Proje alanı; Sulak Alanlar içerisinde kalmamaktadır: “Sit Alanları, Milli Parklar, Biyogenetik Rezerv Alanları, Askeri yasak bölgeler ve 7/16349 sayılı Bakanlar Kurulu Kararı ile “Sınırlandırılmış Alanlar” kapsamına girmemektedir.”denilmektedir.
Ancak tesis 1. Derece Doğal sit alanında bulunmaktadır.

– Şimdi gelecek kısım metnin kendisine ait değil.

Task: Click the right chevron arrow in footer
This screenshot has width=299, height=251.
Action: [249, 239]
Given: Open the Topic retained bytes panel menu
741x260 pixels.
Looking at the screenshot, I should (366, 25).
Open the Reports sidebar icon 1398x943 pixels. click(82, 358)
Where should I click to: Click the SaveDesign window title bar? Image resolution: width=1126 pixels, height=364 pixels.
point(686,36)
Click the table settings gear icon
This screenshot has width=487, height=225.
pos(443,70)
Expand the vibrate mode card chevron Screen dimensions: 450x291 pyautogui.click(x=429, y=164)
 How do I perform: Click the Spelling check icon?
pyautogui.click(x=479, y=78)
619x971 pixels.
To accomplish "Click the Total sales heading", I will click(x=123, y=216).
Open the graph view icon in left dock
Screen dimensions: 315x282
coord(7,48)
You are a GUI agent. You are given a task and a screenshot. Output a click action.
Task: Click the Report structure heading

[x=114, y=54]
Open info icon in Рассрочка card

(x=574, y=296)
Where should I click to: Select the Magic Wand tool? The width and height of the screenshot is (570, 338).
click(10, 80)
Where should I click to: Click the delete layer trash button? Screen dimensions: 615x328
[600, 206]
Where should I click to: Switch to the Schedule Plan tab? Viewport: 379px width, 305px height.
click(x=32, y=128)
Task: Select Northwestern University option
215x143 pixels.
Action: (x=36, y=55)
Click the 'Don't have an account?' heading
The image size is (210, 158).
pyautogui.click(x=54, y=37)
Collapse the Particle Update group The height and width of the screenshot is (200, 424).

Karar No: 795 Karar Tarihi: 28.10.1989 Sit Durumu: 1.Derece Doğal Sit Alanı Kısıtlar: 728 nolu İlke Kararı
Sit Kapsamı açıklamasında sit alanları kamu yararı açısından mutlaka korunması gerekli olan, korumaya yönelik bilimsel çalışmalar dışında aynen korunacak alanlardır.
Ancak yukarıdaki açıklamalarımızda da belirttiğimiz üzere şirket yetkilileri yapmış oldukları eylemler ile sit alanını korumak değil, çevreye kasten zarar vermekte olup, çevre halkı sağlığını da etkilemektedirler.
Sit alanında kalan tesis projesine ait ruhsatı tümüyle yasaya aykırıdır. 2863 SAYILI yasaya muhalefet niteliğindeki proje ve bu projeye göz yumulup izin verilmesi ve işletmeye açık tutulması da suçtur.
Tüm bu sebepler ile ilgili şahısların tespit edilerek haklarında tahkikat yapılmak sureti ile cezalandırılması için şikâyetlerimizi sunmaktayız.
HUKUKİ NEDENLER: 2863 sayılı yasa, 2872 sayılı Çevre Kanunu, TCK 181, 182 vd
VUK. m.359 vd.
HUKUKİ DELİLLER :
1- Ayvalık Belediyesi Zabıta Müdürlüğünce fabrikaya ilişkin tutulan tutanak ve video
2- Koku Emisyon aporları
3- Emisyon Ölçüm Raporları
4- Şirkete ait 25.11.2014 tarih ve 29186 sayılı Resmi Gazete de yayımlanarak yürürlüğe giren Çevresel Etki Değerlendirmesi Yönetmeliği Ek 4 Formatında 2015 yılında Hazırlanan Nihai Proje Dosyası
5- Hava Emisyon Ölçüm özet raporu
6- Doğuş Pirina Fabrikası çevresel sorunlar ziyaret raporu
7- Muhtelif fotoğraflar
8- Keşif ve bilirkişi incelemesi
9- Yetkili mercilerden istenilecek tüm bilgi ve belgeler
SONUÇ VE İSTEM: Yukarıda açıklanan nedenlerle ilgili şahısların tespit edilerek haklarında tahkikat yapılmak suretiyle cezalandırılması için kamu davası açılmasına karar verilmesini müvekkil kurum adına saygıyla talep ederiz.